Work to do:
Write out, word for word, the records starting at the line that contains "At what coordinates should I click to accomplish: Uncheck" and ending at the line that contains "point(180,69)", with both of those lines included. Leave the pictures out.

Dataset excerpts:
================================
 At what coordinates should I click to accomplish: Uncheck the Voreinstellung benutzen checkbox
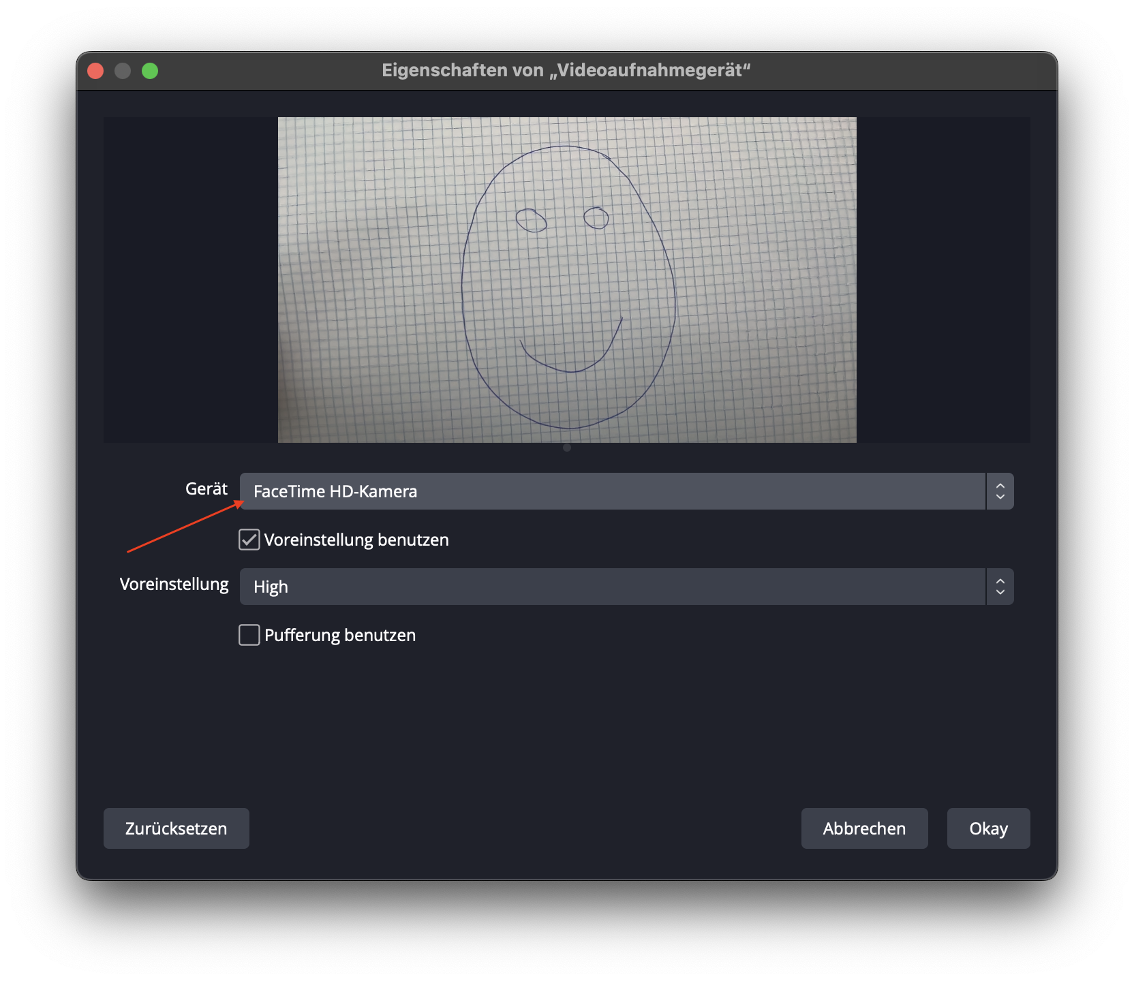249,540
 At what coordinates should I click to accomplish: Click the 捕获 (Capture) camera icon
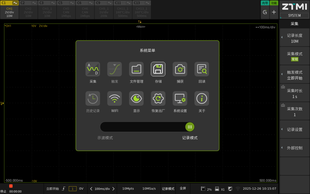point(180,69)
================================
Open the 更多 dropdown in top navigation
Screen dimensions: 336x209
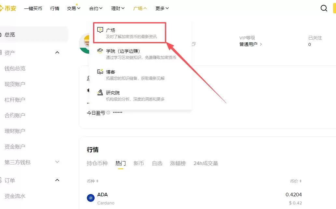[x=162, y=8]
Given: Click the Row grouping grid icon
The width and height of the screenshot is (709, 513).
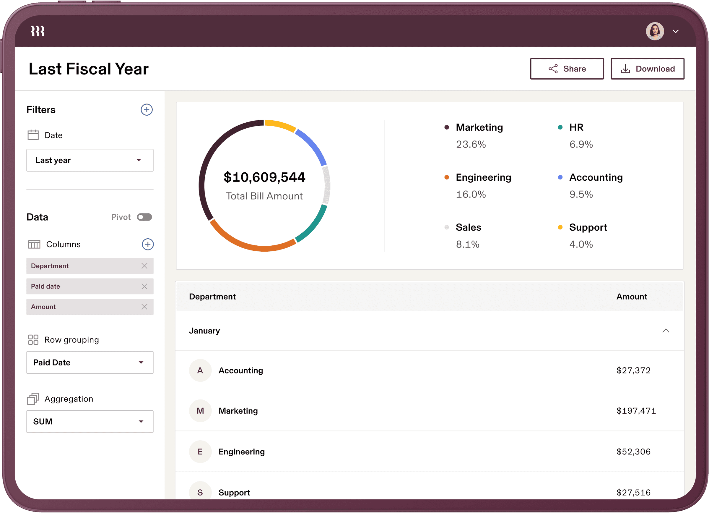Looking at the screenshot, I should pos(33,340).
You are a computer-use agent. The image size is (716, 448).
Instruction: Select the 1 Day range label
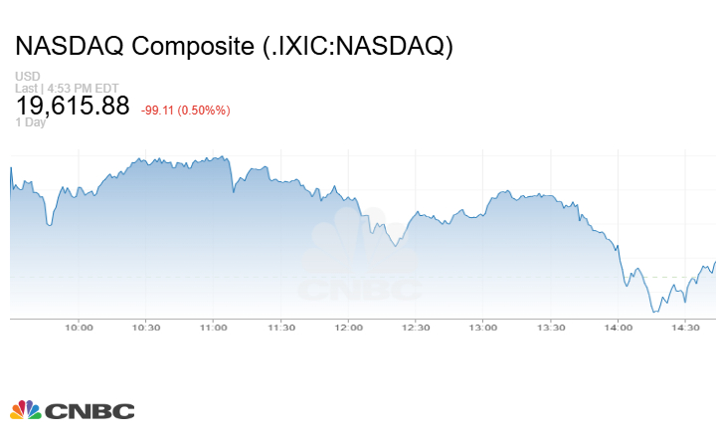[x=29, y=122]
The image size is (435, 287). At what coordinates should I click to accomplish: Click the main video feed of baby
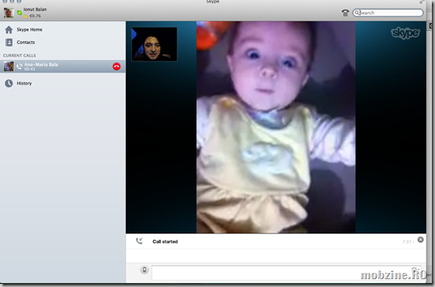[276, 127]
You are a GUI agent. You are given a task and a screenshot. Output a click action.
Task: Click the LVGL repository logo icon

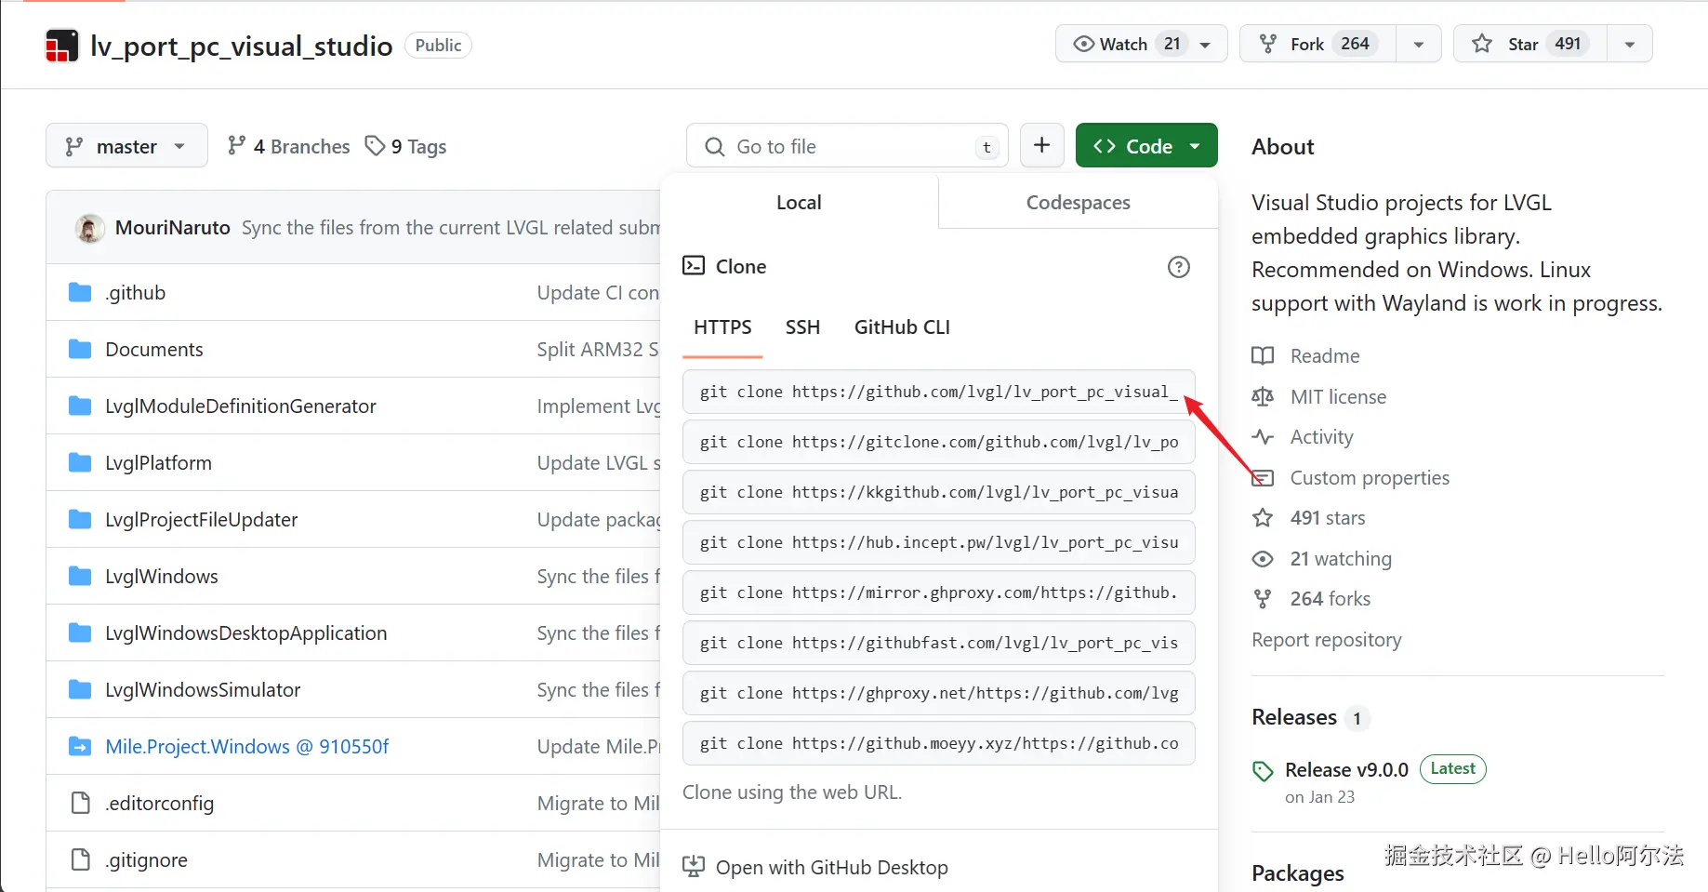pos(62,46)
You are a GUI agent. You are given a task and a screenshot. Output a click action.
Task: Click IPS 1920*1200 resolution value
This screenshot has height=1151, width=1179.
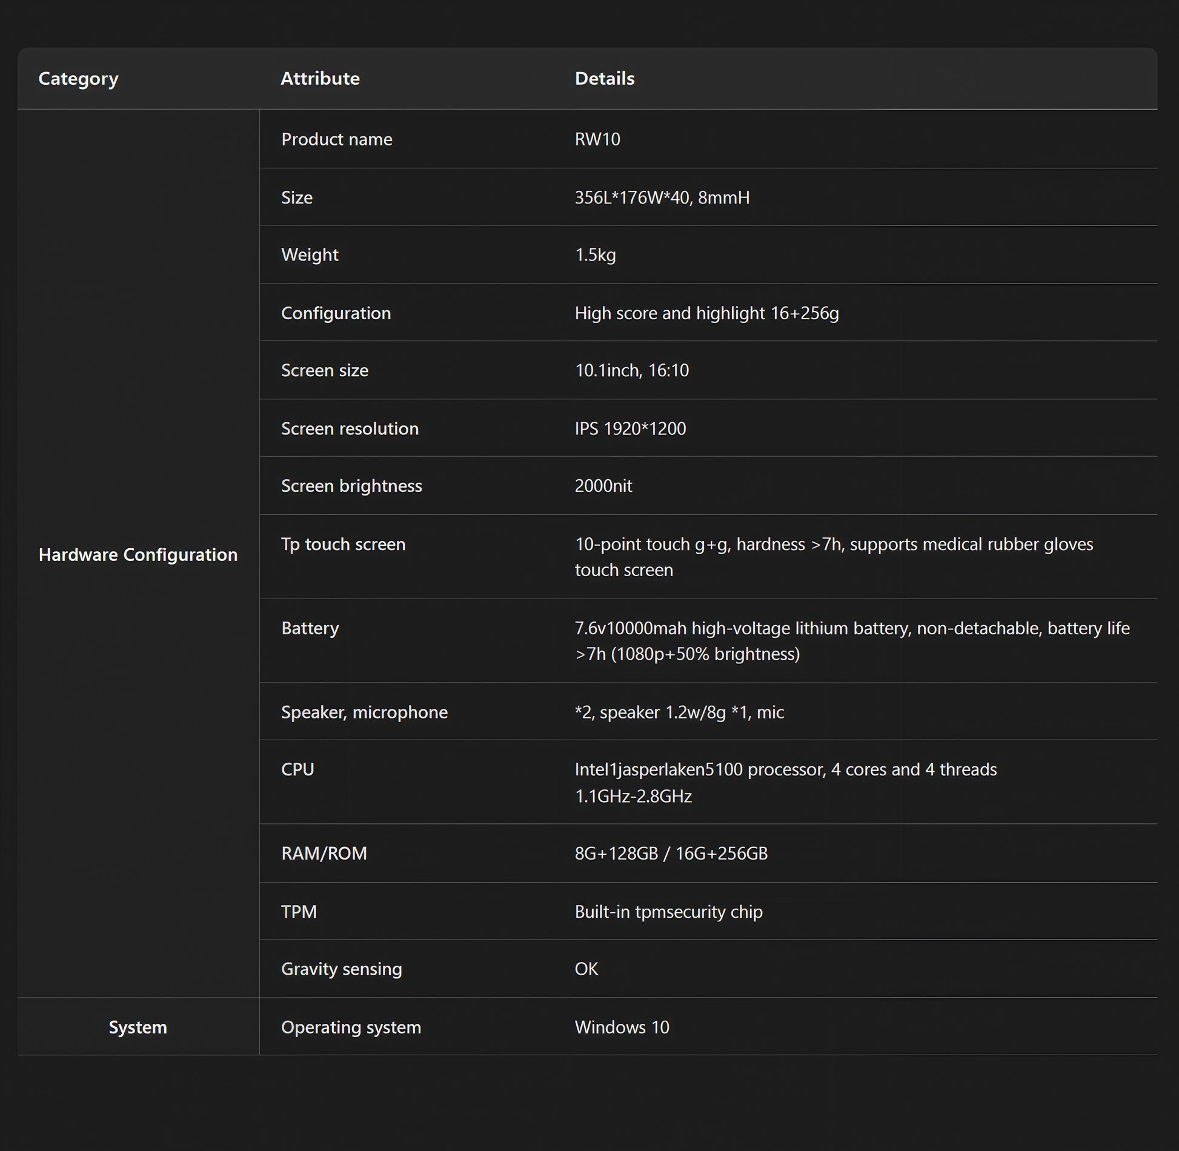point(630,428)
================================
Answer to the problem:
 At what coordinates should I click to accomplish: Uncheck the Voreinstellung benutzen checkbox
249,540
 At what coordinates should I click to accomplish: Click the 捕获 (Capture) camera icon
point(180,69)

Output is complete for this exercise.